Metaphorical Logic and Worldview

I’ll offer two closing suggestions.

1) Identify the major metaphors that shape a cultural worldview.

A metaphor’s significance can vary across cultures (if they even exist in other contexts). For those in East Asia, a helpful book is Dilin Liu’s Metaphor, Culture, and Worldview: The Case of American English and the Chinese Language. Liu contrasts two major Chinese cultural metaphors (eating and family) with two dominant American themes (sports and business).

These metaphors do more than create interesting idioms; they shed light on an entire way of thinking about the world.Church as Facebook

2) Consider metaphors’ implicit logic.

Metaphors have implicit logic, but we must be careful in our reasoning

The conceptual metaphors we use are not merely ornamental rhetorical devices, but substantive cognitive tools guiding our reasoning. Different source domains deployed to understand the target domain often involve quite different inferences. (p. 146)

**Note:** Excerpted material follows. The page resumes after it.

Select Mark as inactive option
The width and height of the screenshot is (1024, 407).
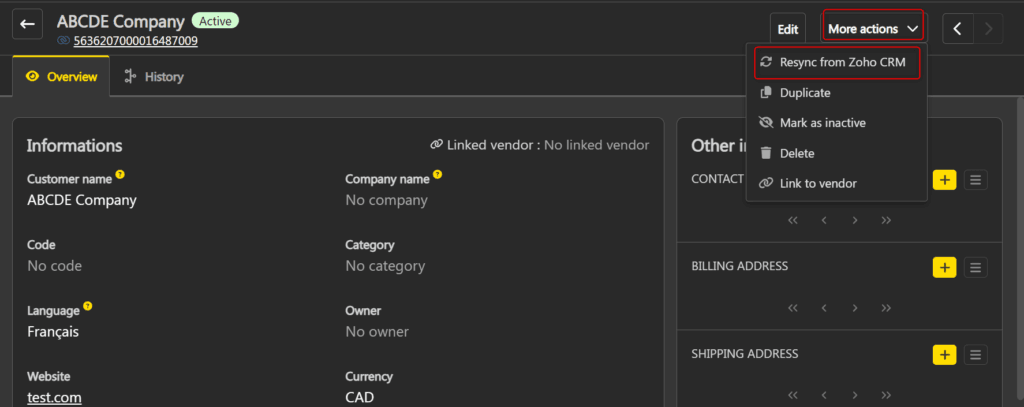pyautogui.click(x=822, y=122)
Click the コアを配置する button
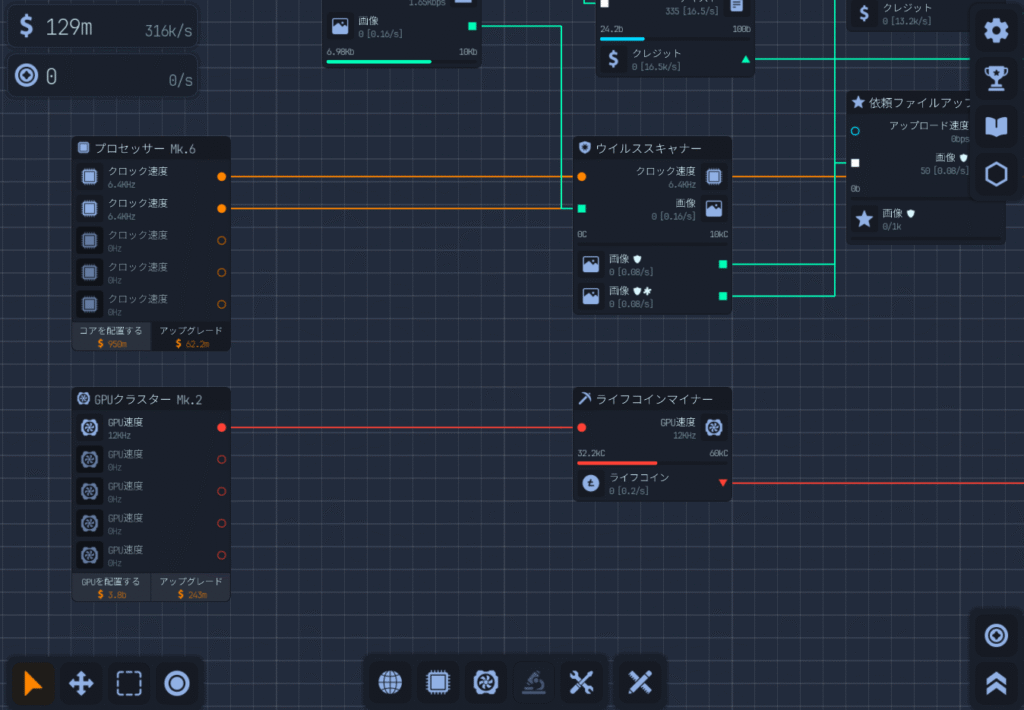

Sanders’ quote above about the Pilgrims is a case in point. Which metaphors have lost their force within our hearts?

In my mind, there is little argument we’ve lost sight of the Church As Body and Church As Family metaphors. We throw around words like “member” and “brother” but relate as though we use a Church As Facebook Friends  metaphor.


[1] Ezekiel 37 is a classic example, wherein certain interpretations assume the prophet speaks of an eschatological Temple building, rather than the temple of Christ’s body, despite countless clues to the contrary.

[2] In the book, Sanders discusses the effect of two common metaphors for parenting in America. Whether one leans towards an “Authoritative Parent” and “Nurturant Parent” model will drastically influence one’s political views (pp. 146–152).

[3] I say “narrow” because typical courtroom (juridical) metaphors are a small sphere of Law, whereas Law in the Bible routine refers to the broader “covenant” idea.